_TASK_: Copy out each line of the entries below that contains the string "number", with case counting.

:::

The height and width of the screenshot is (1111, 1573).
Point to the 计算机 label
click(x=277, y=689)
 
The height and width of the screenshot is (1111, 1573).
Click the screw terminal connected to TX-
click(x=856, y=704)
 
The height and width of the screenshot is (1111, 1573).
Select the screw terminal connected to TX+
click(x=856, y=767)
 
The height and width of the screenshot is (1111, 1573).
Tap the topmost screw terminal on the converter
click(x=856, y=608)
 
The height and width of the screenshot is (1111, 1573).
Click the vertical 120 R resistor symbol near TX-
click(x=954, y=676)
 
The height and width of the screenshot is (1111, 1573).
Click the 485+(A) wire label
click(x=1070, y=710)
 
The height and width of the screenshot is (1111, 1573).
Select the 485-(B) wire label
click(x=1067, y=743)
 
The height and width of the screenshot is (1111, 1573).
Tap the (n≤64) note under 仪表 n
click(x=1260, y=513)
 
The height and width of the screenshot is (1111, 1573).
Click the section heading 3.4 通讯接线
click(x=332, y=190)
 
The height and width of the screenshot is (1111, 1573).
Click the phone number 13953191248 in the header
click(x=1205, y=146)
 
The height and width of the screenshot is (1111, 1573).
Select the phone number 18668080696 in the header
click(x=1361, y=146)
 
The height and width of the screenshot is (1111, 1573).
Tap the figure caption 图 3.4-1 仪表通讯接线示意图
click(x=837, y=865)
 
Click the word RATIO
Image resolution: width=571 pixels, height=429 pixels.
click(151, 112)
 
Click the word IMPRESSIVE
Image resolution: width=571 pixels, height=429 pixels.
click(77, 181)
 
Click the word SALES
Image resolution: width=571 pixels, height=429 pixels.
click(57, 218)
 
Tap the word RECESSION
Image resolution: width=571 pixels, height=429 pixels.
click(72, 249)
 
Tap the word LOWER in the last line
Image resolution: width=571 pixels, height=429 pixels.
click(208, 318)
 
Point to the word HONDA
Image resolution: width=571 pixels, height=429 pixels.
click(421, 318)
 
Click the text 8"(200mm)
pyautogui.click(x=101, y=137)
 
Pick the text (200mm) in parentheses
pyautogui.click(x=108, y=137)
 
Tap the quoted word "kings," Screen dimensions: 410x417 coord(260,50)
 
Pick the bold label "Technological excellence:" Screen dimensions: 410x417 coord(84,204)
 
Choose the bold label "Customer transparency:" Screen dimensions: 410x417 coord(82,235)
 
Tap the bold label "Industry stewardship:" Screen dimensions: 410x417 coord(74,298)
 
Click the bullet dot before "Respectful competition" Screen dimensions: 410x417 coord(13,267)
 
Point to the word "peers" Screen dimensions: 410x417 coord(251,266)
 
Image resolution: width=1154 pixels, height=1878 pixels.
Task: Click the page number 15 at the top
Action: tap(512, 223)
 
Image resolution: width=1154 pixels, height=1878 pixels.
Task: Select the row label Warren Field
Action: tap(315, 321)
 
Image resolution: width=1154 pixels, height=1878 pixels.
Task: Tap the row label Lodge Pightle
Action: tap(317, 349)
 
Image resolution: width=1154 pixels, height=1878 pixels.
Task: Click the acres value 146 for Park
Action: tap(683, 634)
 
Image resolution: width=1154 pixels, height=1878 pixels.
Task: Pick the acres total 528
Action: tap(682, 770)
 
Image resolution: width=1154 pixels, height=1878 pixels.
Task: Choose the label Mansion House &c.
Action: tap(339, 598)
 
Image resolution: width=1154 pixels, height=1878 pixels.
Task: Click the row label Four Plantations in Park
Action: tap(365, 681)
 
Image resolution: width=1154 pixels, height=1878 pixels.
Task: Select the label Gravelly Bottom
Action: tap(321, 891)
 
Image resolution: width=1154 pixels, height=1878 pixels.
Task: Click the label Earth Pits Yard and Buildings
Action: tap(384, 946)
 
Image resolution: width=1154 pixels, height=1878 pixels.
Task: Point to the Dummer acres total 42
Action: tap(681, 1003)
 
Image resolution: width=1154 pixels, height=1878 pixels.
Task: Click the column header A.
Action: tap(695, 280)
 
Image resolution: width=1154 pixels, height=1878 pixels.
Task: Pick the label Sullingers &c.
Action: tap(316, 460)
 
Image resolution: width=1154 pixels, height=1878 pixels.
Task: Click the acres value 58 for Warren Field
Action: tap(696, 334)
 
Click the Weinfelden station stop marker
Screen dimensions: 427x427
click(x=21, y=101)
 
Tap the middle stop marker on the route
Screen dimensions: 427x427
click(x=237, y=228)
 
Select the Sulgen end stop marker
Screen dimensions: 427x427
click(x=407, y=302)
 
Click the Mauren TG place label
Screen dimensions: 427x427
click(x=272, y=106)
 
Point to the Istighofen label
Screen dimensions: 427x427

:::

_TASK RESULT_:
Click the phone number 13953191248 in the header
Select the phone number 18668080696 in the header
Task: Click the page number 15 at the top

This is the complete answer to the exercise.